According to the code review excerpt below, what is INIT_DELAYED_WORK() generally used for?

>> start TEXT SEGMENT

INIT_DELAYED_WORK() seems inappropriate here. It's generally used for
once-off initialisation of a freshly allocated work item. Look at all
the stuff it does - do we really want to run debug_object_init()
against an active object?

> + }
> +
> + schedule_delayed_work_on(s, d,
> + __round_jiffies_relative(sysctl_stat_interval, s));
> +
> +}
> +
> +static void __init start_shepherd_timer(void)
> +{
> + int cpu = tick_get_housekeeping_cpu();
> + struct delayed_work *d = per_cpu_ptr(&vmstat_work, cpu);
> +
> + INIT_DELAYED_WORK(d, vmstat_shepherd);
> + monitored_cpus = kmalloc(BITS_TO_LONGS(nr_cpu_ids) * sizeof(long),
> + GFP_KERNEL);
> + cpumask_copy(monitored_cpus, cpu_online_mask);
> + cpumask_clear_cpu(cpu, monitored_cpus);
> + schedule_delayed_work_on(cpu, d,
> + __round_jiffies_relative(sysctl_stat_interval, cpu));
> }
>
> static void vmstat_cpu_dead(int node)
> @@ -1266,17 +1348,19 @@
> case CPU_ONLINE:
> case CPU_ONLINE_FROZEN:
> refresh_zone_stat_thresholds();
> - start_cpu_timer(cpu);
> node_set_state(cpu_to_node(cpu), N_CPU);
> + cpumask_set_cpu(cpu, monitored_cpus);
> break;
> case CPU_DOWN_PREPARE:
> case CPU_DOWN_PREPARE_FROZEN:
> - cancel_delayed_work_sync(&per_cpu(vmstat_work, cpu));
> + if (!cpumask_test_cpu(cpu, monitored_cpus))

>> end TEXT SEGMENT
>> start RECORD SET

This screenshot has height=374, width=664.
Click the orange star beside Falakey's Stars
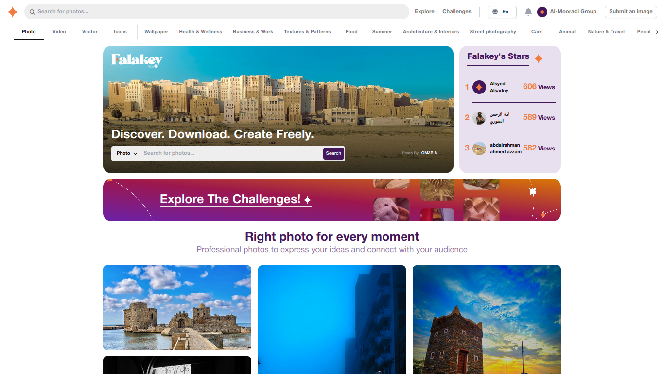click(x=539, y=59)
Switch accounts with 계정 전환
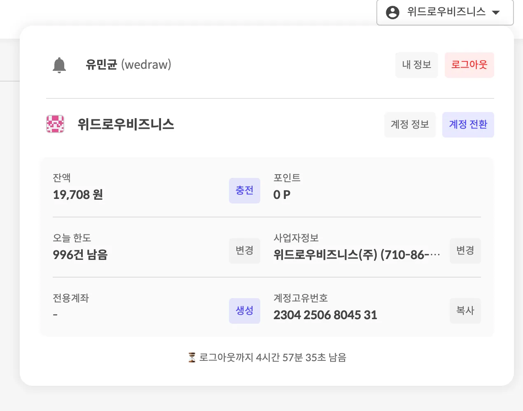This screenshot has height=411, width=523. 468,124
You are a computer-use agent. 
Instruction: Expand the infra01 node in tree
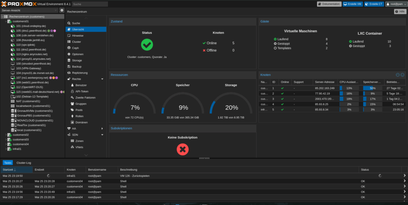click(x=5, y=149)
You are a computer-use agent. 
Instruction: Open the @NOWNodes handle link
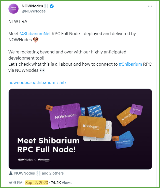click(34, 11)
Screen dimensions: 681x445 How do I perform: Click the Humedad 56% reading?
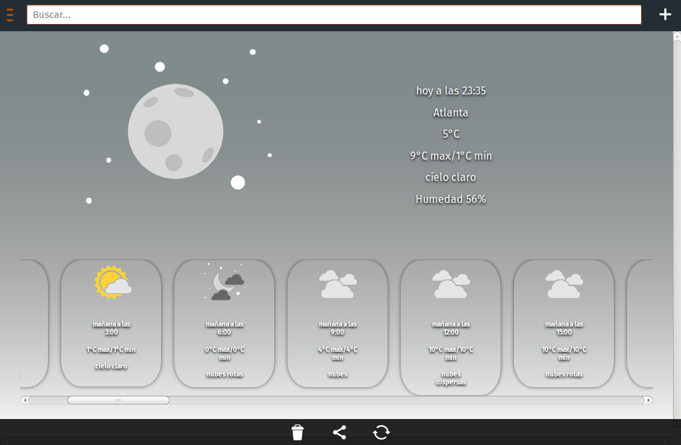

>> end RECORD SET

## EXERCISE ANSWER:
It is generally used for once-off initialization of a freshly allocated work item.